Jack Frost is quite a character in the animated gem Rise of the Guardians. As envisioned by screenwriter David Lindsay-Abaire and director Peter Ramsey, based on William Joyce’s book, he is a lost soul content in making mischief for three centuries before he finds his purpose, and Chris Pine voices him impeccably.
Joyce presents a world where all the childhood icons not only know each other, but work together to ensure the dreams of youth continue to flourish. The group is known as the Guardians and they are led by North, better known as Santa Claus. Alec Baldwin portrays him as a Russian with a thick accent and two forearm tattoos, one that says “Naughty” and one that says “Nice.” His group is filled out by those highlighted in the Rise of the Guardians featurette: Easter Bunny (Hugh Jackman), the Tooth Fairy (Isla Fisher) and The Sandman (he’s silent, but his actions speak volumes).

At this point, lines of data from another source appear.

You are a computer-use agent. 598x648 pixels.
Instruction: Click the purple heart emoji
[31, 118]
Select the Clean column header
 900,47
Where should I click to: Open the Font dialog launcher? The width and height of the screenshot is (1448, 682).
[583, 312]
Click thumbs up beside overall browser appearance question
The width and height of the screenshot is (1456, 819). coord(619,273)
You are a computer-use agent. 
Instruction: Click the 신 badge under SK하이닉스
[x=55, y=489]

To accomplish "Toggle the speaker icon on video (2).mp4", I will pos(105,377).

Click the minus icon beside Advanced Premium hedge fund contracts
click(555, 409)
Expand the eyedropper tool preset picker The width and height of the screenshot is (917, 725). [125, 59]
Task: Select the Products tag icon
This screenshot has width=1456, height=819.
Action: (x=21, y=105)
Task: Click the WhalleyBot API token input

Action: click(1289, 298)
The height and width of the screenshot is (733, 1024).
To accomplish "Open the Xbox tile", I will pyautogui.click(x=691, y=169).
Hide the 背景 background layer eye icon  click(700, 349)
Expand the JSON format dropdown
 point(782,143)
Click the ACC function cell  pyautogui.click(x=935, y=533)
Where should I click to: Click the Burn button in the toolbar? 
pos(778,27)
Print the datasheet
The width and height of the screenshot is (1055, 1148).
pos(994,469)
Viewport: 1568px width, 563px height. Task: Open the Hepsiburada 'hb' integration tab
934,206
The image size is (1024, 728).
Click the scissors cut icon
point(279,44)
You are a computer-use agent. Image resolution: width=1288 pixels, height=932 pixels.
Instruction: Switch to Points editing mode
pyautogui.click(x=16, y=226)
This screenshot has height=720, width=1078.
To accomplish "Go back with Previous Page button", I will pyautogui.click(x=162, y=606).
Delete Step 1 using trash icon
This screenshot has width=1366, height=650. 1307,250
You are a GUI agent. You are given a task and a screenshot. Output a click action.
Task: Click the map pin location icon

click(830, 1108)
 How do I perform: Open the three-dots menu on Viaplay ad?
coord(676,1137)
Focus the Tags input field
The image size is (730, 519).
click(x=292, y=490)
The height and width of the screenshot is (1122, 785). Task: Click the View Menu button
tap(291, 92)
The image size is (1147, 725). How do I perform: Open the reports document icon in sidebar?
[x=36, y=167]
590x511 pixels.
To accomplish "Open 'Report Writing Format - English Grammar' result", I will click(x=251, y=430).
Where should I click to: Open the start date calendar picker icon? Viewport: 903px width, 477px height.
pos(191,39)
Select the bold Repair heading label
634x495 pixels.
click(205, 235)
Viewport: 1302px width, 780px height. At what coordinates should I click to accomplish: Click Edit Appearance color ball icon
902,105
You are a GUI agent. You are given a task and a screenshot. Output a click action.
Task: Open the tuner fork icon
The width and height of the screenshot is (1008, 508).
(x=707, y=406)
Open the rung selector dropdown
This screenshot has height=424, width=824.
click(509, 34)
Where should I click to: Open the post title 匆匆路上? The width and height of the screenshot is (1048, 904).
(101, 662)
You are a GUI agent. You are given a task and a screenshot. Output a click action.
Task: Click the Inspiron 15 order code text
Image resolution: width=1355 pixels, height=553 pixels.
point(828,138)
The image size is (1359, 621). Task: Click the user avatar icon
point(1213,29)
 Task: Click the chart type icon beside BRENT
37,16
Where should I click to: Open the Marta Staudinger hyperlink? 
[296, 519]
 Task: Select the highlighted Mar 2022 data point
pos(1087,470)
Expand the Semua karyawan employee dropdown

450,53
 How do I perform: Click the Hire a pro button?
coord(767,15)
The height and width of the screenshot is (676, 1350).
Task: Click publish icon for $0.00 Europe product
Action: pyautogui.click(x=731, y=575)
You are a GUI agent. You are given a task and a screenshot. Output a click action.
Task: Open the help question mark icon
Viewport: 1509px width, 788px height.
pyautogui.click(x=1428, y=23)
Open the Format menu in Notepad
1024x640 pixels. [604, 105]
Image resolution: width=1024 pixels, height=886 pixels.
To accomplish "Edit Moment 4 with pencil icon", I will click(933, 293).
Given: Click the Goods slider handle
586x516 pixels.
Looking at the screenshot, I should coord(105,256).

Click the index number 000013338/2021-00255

Ramsey introduces each one of them, beginning with Frost, as we learn that this muse of winter is the key to the Guardians' latest threat. It seems that Pitch (Jude Law) has emerged from his centuries-long slumber to threaten children’s dreams once again. History knows Law’s evildoer better as The Boogie Man and he's the perfect Rise of the Guardians villain.
The Guardians live and breathe due to the “belief” of children in their existence. Fear is the enemy. Pitch has turned dreams that are spun by Sandman -- enhanced by the Christmas fantasy of a jolly man delivering presents to the world, an Australian bunny who delivers eggs and Easter joy, and a pesky fairy who picks up our teeth under our collective pillows -- into nightmares. Their key to their survival is fading.
Our Rise of the Guardians review is most impressed by the message of the film. Frost is recruited to join the keepers of imagination, albeit unwillingly, and it is because of reasons that fate will decide. The film deals remarkably well in the business of finding oneself and how as that is achieved, we all are uplifted. It is a theme that both parents and children can carry together, long after they leave the theater.
The look of the film, with its 3D palette, is mesmerizing. As Fisher echoed in our Rise of the Guardians cast interview, the movie appears to have been painted by hand. Each stroke of color and landscape is a marvel. Overall, when it comes to holiday movie fare, consider Rise of the Guardians a Christmas family miracle. This is one film that warrants a franchise if there ever was one.